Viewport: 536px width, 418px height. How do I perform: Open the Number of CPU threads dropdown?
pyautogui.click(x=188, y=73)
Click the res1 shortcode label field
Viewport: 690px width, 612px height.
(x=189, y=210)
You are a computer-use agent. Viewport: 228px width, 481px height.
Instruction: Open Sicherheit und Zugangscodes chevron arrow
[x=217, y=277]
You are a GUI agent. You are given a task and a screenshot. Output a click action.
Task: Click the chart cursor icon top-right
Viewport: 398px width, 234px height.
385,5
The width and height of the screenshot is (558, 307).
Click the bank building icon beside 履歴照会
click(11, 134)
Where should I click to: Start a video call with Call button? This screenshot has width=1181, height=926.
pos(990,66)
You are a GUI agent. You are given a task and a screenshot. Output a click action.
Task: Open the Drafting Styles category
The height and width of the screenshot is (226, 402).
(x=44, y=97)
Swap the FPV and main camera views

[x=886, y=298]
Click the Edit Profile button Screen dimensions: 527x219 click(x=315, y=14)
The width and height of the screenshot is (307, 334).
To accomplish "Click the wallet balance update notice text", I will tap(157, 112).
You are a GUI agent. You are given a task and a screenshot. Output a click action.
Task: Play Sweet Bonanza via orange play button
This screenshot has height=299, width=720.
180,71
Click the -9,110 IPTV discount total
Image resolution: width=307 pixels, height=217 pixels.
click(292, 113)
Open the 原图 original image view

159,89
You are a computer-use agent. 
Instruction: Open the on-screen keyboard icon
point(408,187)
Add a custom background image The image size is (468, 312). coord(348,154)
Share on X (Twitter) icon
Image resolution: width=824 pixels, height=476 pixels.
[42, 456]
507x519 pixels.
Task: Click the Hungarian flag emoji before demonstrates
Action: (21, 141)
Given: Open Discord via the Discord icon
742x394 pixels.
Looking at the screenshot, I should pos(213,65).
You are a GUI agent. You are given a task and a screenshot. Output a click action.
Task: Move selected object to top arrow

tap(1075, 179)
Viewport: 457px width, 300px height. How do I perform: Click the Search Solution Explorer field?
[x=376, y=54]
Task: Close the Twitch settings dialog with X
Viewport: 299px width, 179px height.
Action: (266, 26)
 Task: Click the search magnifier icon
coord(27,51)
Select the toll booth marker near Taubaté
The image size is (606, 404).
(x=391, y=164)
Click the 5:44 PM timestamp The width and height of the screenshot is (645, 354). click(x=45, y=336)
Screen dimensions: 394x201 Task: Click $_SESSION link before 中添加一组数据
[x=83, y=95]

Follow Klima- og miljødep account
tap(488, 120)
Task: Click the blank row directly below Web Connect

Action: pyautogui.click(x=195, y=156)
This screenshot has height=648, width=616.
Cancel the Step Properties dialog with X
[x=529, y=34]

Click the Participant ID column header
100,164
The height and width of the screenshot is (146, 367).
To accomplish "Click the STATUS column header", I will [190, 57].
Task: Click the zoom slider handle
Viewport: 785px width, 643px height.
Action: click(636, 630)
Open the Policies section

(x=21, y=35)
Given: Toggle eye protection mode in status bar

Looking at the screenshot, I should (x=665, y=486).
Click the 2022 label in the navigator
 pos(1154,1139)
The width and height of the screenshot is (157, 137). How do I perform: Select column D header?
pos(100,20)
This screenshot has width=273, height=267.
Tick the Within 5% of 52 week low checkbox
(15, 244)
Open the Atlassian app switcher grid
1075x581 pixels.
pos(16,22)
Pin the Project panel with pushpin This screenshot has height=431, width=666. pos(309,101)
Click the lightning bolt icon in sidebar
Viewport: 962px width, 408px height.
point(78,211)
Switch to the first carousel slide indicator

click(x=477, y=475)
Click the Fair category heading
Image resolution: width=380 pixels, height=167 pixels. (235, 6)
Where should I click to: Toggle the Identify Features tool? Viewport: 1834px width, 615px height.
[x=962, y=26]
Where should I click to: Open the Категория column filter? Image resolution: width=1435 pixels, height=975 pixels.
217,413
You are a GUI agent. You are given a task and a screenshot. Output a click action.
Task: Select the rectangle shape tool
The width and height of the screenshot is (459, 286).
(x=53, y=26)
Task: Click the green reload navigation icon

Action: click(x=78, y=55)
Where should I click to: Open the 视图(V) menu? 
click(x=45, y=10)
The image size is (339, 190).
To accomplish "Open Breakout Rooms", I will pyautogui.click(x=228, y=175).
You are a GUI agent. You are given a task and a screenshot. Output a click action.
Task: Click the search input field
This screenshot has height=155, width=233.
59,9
---+---
Problem statement → Print every entry exactly.

Written answer →
Viewport: 536px width, 418px height. How do I perform: Open the Number of CPU threads dropdown?
pyautogui.click(x=188, y=73)
Click the res1 shortcode label field
Viewport: 690px width, 612px height.
(x=189, y=210)
You are a computer-use agent. Viewport: 228px width, 481px height.
Instruction: Open Sicherheit und Zugangscodes chevron arrow
[x=217, y=277]
You are a GUI agent. You are given a task and a screenshot. Output a click action.
Task: Click the chart cursor icon top-right
Viewport: 398px width, 234px height.
385,5
The width and height of the screenshot is (558, 307).
Click the bank building icon beside 履歴照会
click(11, 134)
Where should I click to: Start a video call with Call button? This screenshot has width=1181, height=926.
pos(990,66)
You are a GUI agent. You are given a task and a screenshot. Output a click action.
Task: Open the Drafting Styles category
The height and width of the screenshot is (226, 402).
(x=44, y=97)
Swap the FPV and main camera views

[x=886, y=298]
Click the Edit Profile button Screen dimensions: 527x219 click(x=315, y=14)
The width and height of the screenshot is (307, 334).
To accomplish "Click the wallet balance update notice text", I will tap(157, 112).
You are a GUI agent. You are given a task and a screenshot. Output a click action.
Task: Play Sweet Bonanza via orange play button
This screenshot has height=299, width=720.
180,71
Click the -9,110 IPTV discount total
Image resolution: width=307 pixels, height=217 pixels.
click(292, 113)
Open the 原图 original image view

159,89
You are a computer-use agent. 
Instruction: Open the on-screen keyboard icon
point(408,187)
Add a custom background image The image size is (468, 312). coord(348,154)
Share on X (Twitter) icon
Image resolution: width=824 pixels, height=476 pixels.
[42, 456]
507x519 pixels.
Task: Click the Hungarian flag emoji before demonstrates
Action: (21, 141)
Given: Open Discord via the Discord icon
742x394 pixels.
Looking at the screenshot, I should pos(213,65).
You are a GUI agent. You are given a task and a screenshot. Output a click action.
Task: Move selected object to top arrow

tap(1075, 179)
Viewport: 457px width, 300px height. How do I perform: Click the Search Solution Explorer field?
[x=376, y=54]
Task: Close the Twitch settings dialog with X
Viewport: 299px width, 179px height.
Action: (266, 26)
 Task: Click the search magnifier icon
coord(27,51)
Select the toll booth marker near Taubaté
The image size is (606, 404).
(x=391, y=164)
Click the 5:44 PM timestamp The width and height of the screenshot is (645, 354). click(x=45, y=336)
Screen dimensions: 394x201 Task: Click $_SESSION link before 中添加一组数据
[x=83, y=95]

Follow Klima- og miljødep account
tap(488, 120)
Task: Click the blank row directly below Web Connect

Action: pyautogui.click(x=195, y=156)
This screenshot has height=648, width=616.
Cancel the Step Properties dialog with X
[x=529, y=34]

Click the Participant ID column header
100,164
The height and width of the screenshot is (146, 367).
To accomplish "Click the STATUS column header", I will [190, 57].
Task: Click the zoom slider handle
Viewport: 785px width, 643px height.
Action: click(636, 630)
Open the Policies section

(x=21, y=35)
Given: Toggle eye protection mode in status bar

Looking at the screenshot, I should (x=665, y=486).
Click the 2022 label in the navigator
 pos(1154,1139)
The width and height of the screenshot is (157, 137). How do I perform: Select column D header?
pos(100,20)
This screenshot has width=273, height=267.
Tick the Within 5% of 52 week low checkbox
(15, 244)
Open the Atlassian app switcher grid
1075x581 pixels.
pos(16,22)
Pin the Project panel with pushpin This screenshot has height=431, width=666. pos(309,101)
Click the lightning bolt icon in sidebar
Viewport: 962px width, 408px height.
point(78,211)
Switch to the first carousel slide indicator

click(x=477, y=475)
Click the Fair category heading
Image resolution: width=380 pixels, height=167 pixels. (235, 6)
Where should I click to: Toggle the Identify Features tool? Viewport: 1834px width, 615px height.
[x=962, y=26]
Where should I click to: Open the Категория column filter? Image resolution: width=1435 pixels, height=975 pixels.
217,413
You are a GUI agent. You are given a task and a screenshot. Output a click action.
Task: Select the rectangle shape tool
The width and height of the screenshot is (459, 286).
(x=53, y=26)
Task: Click the green reload navigation icon

Action: click(x=78, y=55)
Where should I click to: Open the 视图(V) menu? 
click(x=45, y=10)
The image size is (339, 190).
To accomplish "Open Breakout Rooms", I will pyautogui.click(x=228, y=175).
You are a GUI agent. You are given a task and a screenshot. Output a click action.
Task: Click the search input field
This screenshot has height=155, width=233.
59,9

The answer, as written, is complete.